= Herbert Dudley Hale Jr. =

American film producer

Herbert Dudley Hale Jr. (1892–1954) was a filmmaker, government official, and soldier. He served in Herbert Hoover's Relief Administration to Russia and made documentaries for federal agencies and the United Nations.

==Early life and education==

Hale was born in Paris, France to Margaret Marquand Hale and Herbert Dudley Hale. His father was a well-known architect who designed several notable buildings in New York City. Hale later moved with his family to Ipswich, Massachusetts, a coastal town. At the age of ten, Hale sent a letter to St. Nicholas Magazine, a children's magazine, to share his experience living on a family farm (Grove Farm).

Hale graduated from the Morristown School (now Morristown-Beard School) in Morristown, New Jersey in 1910. He then earned a bachelor's degree at Harvard University in Cambridge, Massachusetts in 1914. After graduation, Hale worked as a newspaper writer for the Boston Transcript.

==AFS and military service==

In 1915, Hale joined the American Field Service (AFS) as an ambulance driver. He served in that role with the French Army in Alsace-Lorraine during World War I from February 1915 to May 1916. Hale was one of the first two AFS volunteers to receive the Croix de guerre for his volunteerism. After his return from France, Hale joined the U.S. Army to serve in the Mexican Expedition. The campaign during the Border War fought the paramilitary forces of Pancho Villa. In 1917, he enlisted as a private with the Army Signal Corps.

After a brief detail to the School of Military Aeronautics at Cornell University, Hale set sail for France in August. He received a detail to the 34th Aero Squadron at the Second Aviation Instruction Center in Tours, France. In the fall, the Army commissioned Hale as a first lieutenant and assigned him to the 88th Aero Squadron. He later served at the Headquarters of the 7th Army Corps in the Army of Occupation.

==Post-war work==

After World War I, Hale served in the Relief Administration in Russia in 1919. During the 1920s, he worked at the J. Walter Thompson advertising firm in New York City. After moving to Northwest Ohio, he worked at advertising firms in Toledo.

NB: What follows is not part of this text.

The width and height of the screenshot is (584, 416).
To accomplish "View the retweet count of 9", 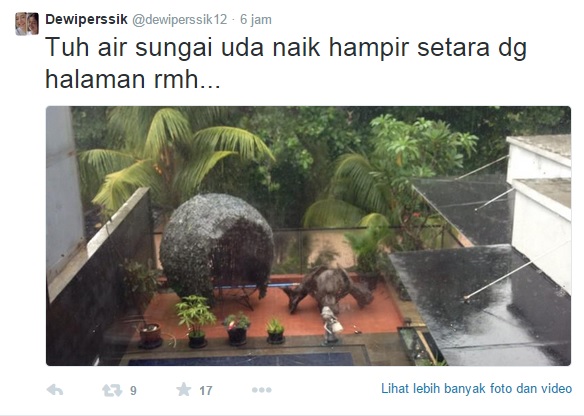I will pos(133,391).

During the 1940s, Hale worked as a film producer and writer for RKO Pathé. He made documentary films for the U.S. State Department, U.S. Air Force, and U.S. Army. Hale also co-produced a film with Jay Bonafield for the Relief and Rehabilitation Administration, a UN agency. During his film career, Hale served as the first president of The Association of Film Writers, a national association of documentary filmmakers. (AFW merged into the Screen Writers Guild (SWG) in 1949. SWG is now a joint affiliation of the Writers Guild of America, West and Writers Guild of America, East.)

==Family and ancestry==

Hale married Helen Manning (Brown) Hale, a great-great-granddaughter of Cornelius Vanderbilt, on September 11, 1926. They had three children together: Helen Jr., Herbert Dudley III, and Lucy. Hale was a grandson of author Edward Everett Hale, the Chaplain of the United States Senate who penned "The Man Without a Country". Hale also descended from Secretary of State Edward Everett and Nathan Hale, a Revolutionary War soldier.